Please set down every entry again exactly as it stands, without the pictures.
─── Exercise data ───
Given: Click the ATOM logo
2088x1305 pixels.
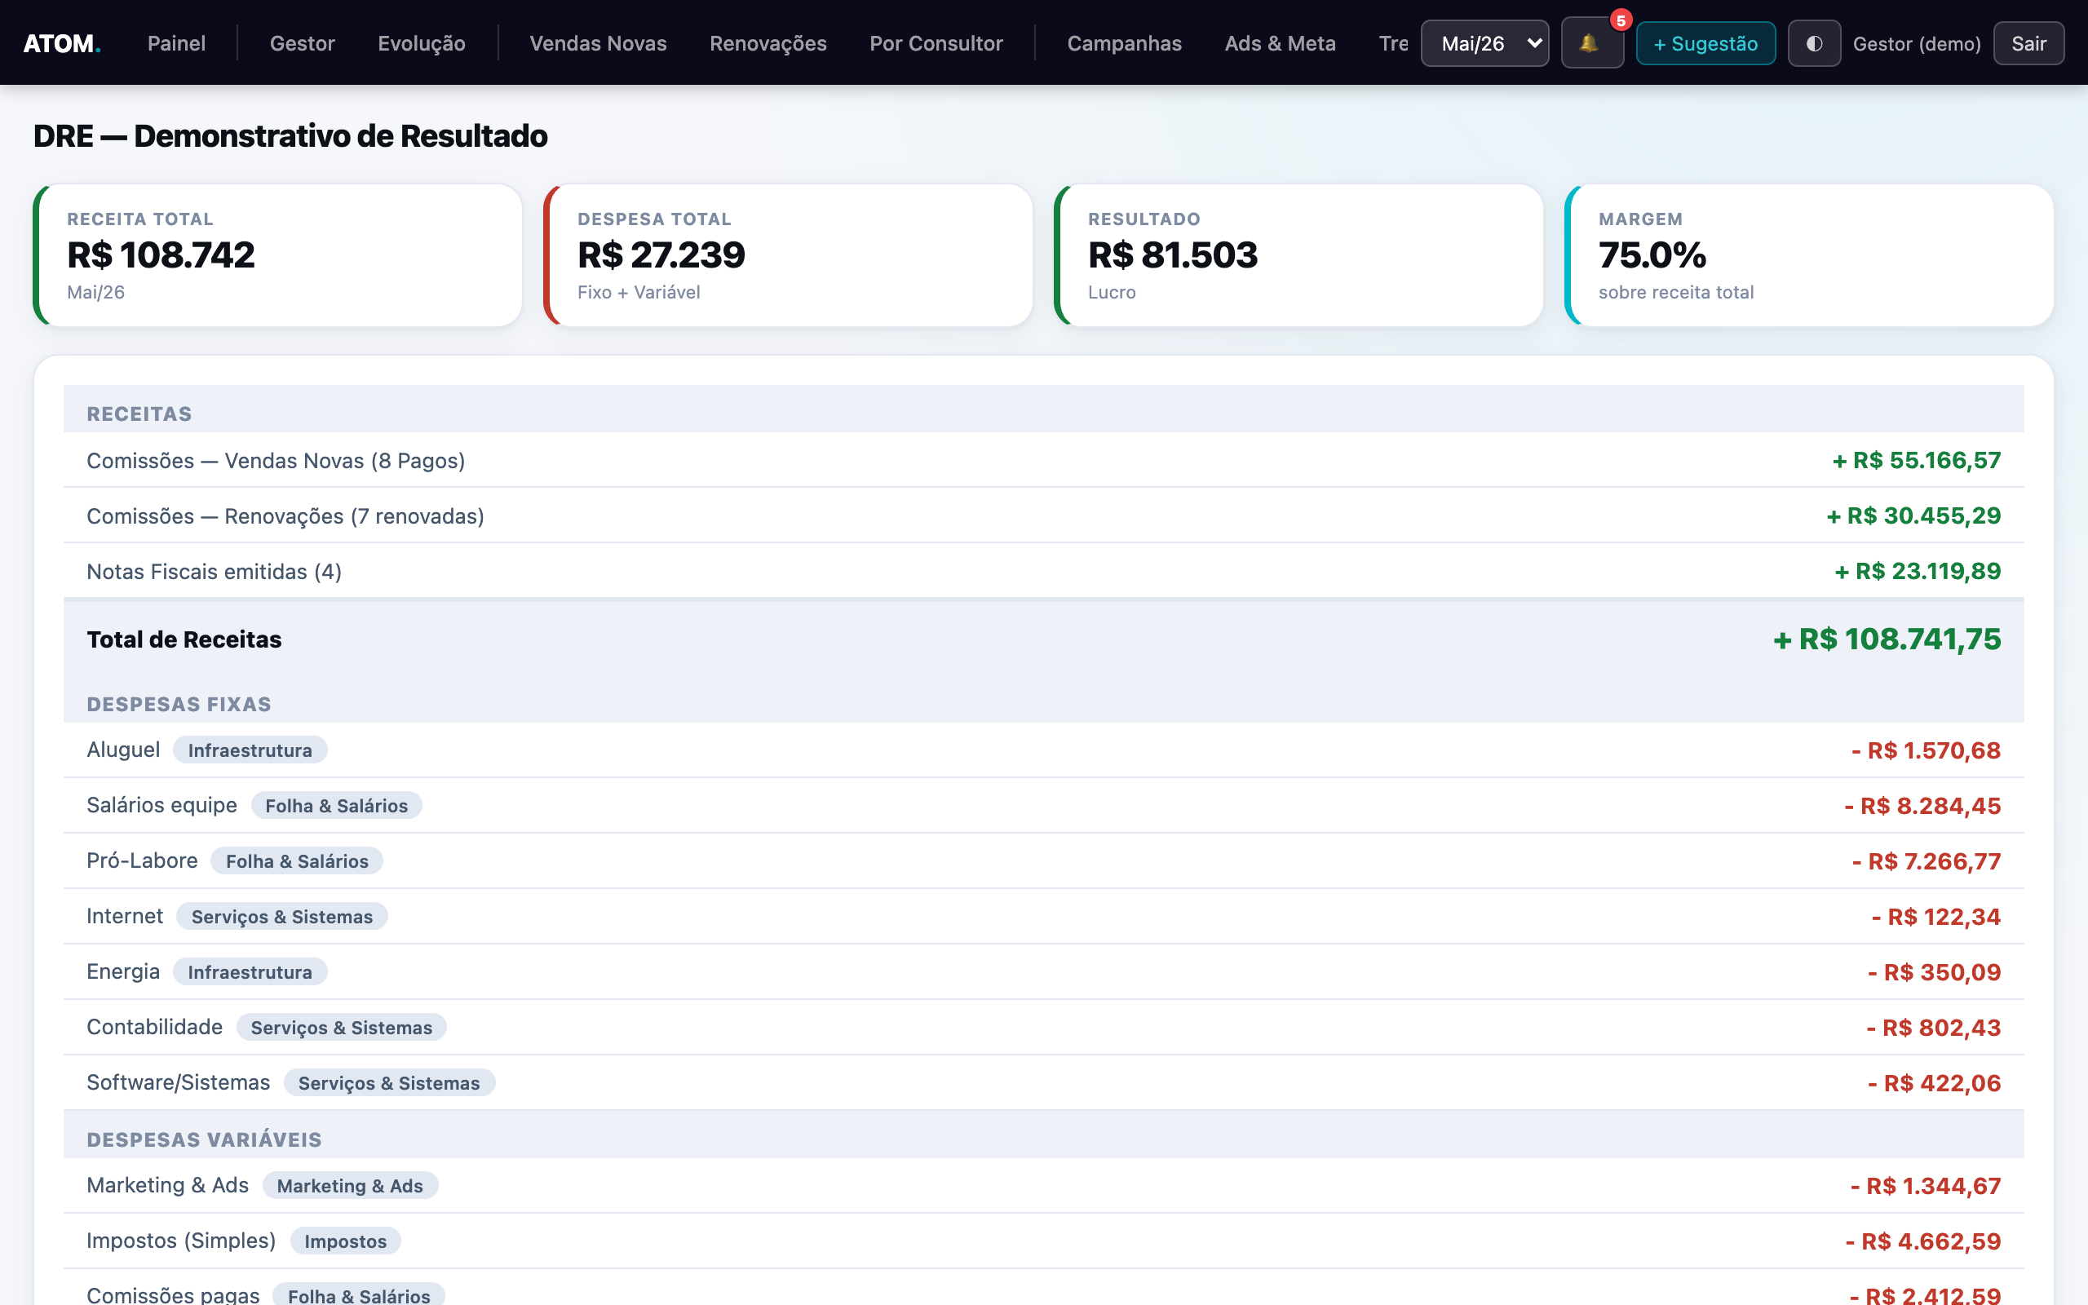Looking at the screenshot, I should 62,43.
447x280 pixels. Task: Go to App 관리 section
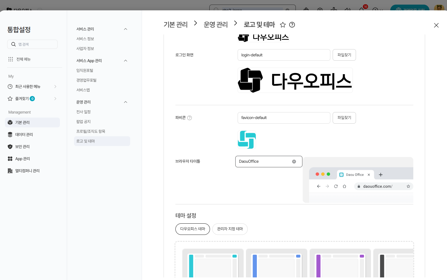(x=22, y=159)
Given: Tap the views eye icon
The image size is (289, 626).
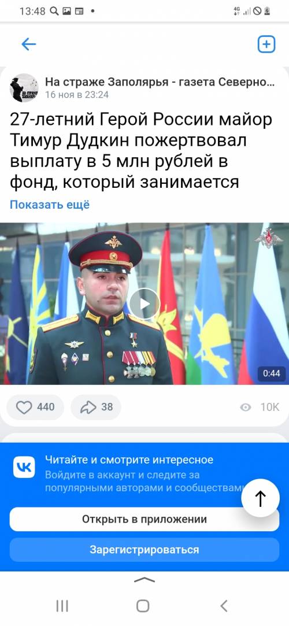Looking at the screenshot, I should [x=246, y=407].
───
Response to the exercise
Given: Click the ATOM logo
2088x1305 pixels.
Looking at the screenshot, I should 62,43.
447x280 pixels. Task: Go to App 관리 section
(x=22, y=159)
Given: Tap the views eye icon
The image size is (289, 626).
Looking at the screenshot, I should [x=246, y=407].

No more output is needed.